WHAT TO DO:
**1.** In the blog post below, rewrite the passage starting with "My goal is to" and going on through "digital as analog.", swapping "blog" for "website".
**2.** Answer these questions from the blog post below.
(a) What does the writer expect to make this month?
(b) The inaugural post is for what project?
(c) What kind of bibliography does the writer eventually aim to create?

EXTRACT PROVIDED:

Overall, I expect to make a nice bit of progress this month, so check back for more changes as we go.

Welcome!

This is the inaugural post for the Descriptive Bibliography of Charlotte Lennox. This project is still in its nascent stages, but to my mind that presents an opportunity seldom available: a chance to not only undertake a significant project (of a massive scope for one person, let’s be honest), but to create a public record of how and where and with what tools I’m trying to put it all together.

My goal is to eventually create an open-access, online, digitally born descriptive bibliography for the works of Charlotte Lennox. This blog will serve as the first markers on the virtual landscape, as it were, while I determine the scope, outline the plans, accumulate the materials, build the interface, and provide the interpretations of the eventual data. This project is a long time in the works even to this point, and it will be an even longer time until it’s completed. That being said, I believe it will be a worthwhile resource for scholars — not just because it provides an archive of Lennox’s life’s work and the materiality of those resulting publications, but because it stands to greatly expand out knowledge of what bibliography means in a world where scholarship is as much digital as analog.

SUPPLIED INFORMATION:
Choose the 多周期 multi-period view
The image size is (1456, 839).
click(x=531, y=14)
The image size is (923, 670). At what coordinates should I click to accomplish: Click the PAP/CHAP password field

ANSWER SET:
**1.**
My goal is to eventually create an open-access, online, digitally born descriptive bibliography for the works of Charlotte Lennox. This website will serve as the first markers on the virtual landscape, as it were, while I determine the scope, outline the plans, accumulate the materials, build the interface, and provide the interpretations of the eventual data. This project is a long time in the works even to this point, and it will be an even longer time until it’s completed. That being said, I believe it will be a worthwhile resource for scholars — not just because it provides an archive of Lennox’s life’s work and the materiality of those resulting publications, but because it stands to greatly expand out knowledge of what bibliography means in a world where scholarship is as much digital as analog.

**2.**
(a) A nice bit of progress.
(b) The Descriptive Bibliography of Charlotte Lennox.
(c) An open-access, online, digitally born descriptive bibliography for the works of Charlotte Lennox.